§ MATERIAL FOR THIS TASK:
=== Begin Enclosure ===

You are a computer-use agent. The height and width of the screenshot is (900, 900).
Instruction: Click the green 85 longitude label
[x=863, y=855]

=== End Enclosure ===
=== Begin Enclosure ===

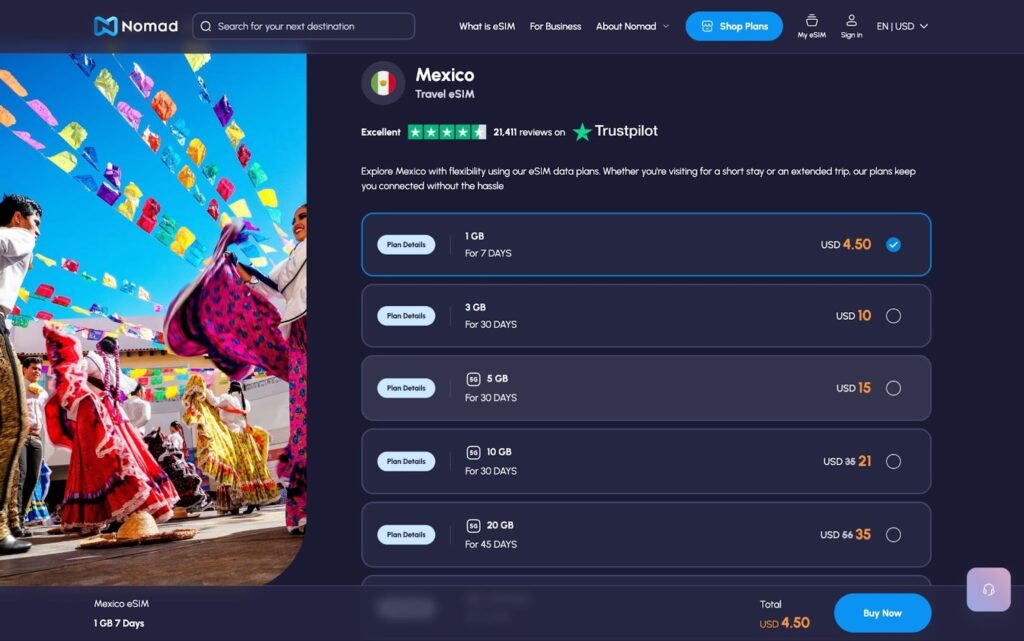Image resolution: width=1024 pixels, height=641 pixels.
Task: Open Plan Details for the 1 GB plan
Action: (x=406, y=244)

=== End Enclosure ===
=== Begin Enclosure ===

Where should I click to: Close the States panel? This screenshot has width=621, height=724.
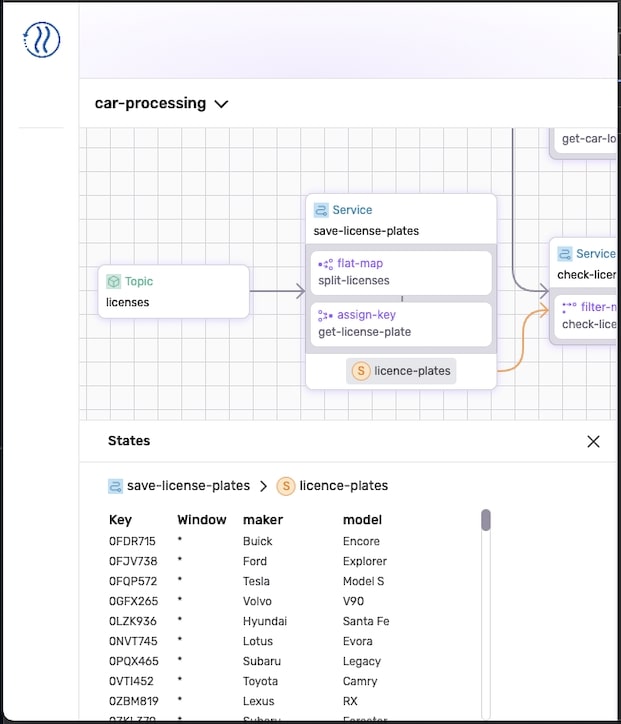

=== End Enclosure ===

§ WORK ORDER:
Looking back over the records above, in how many lines does the word "screenshot" occur? Give the number alone.

§ EXPECTED ANSWER:
2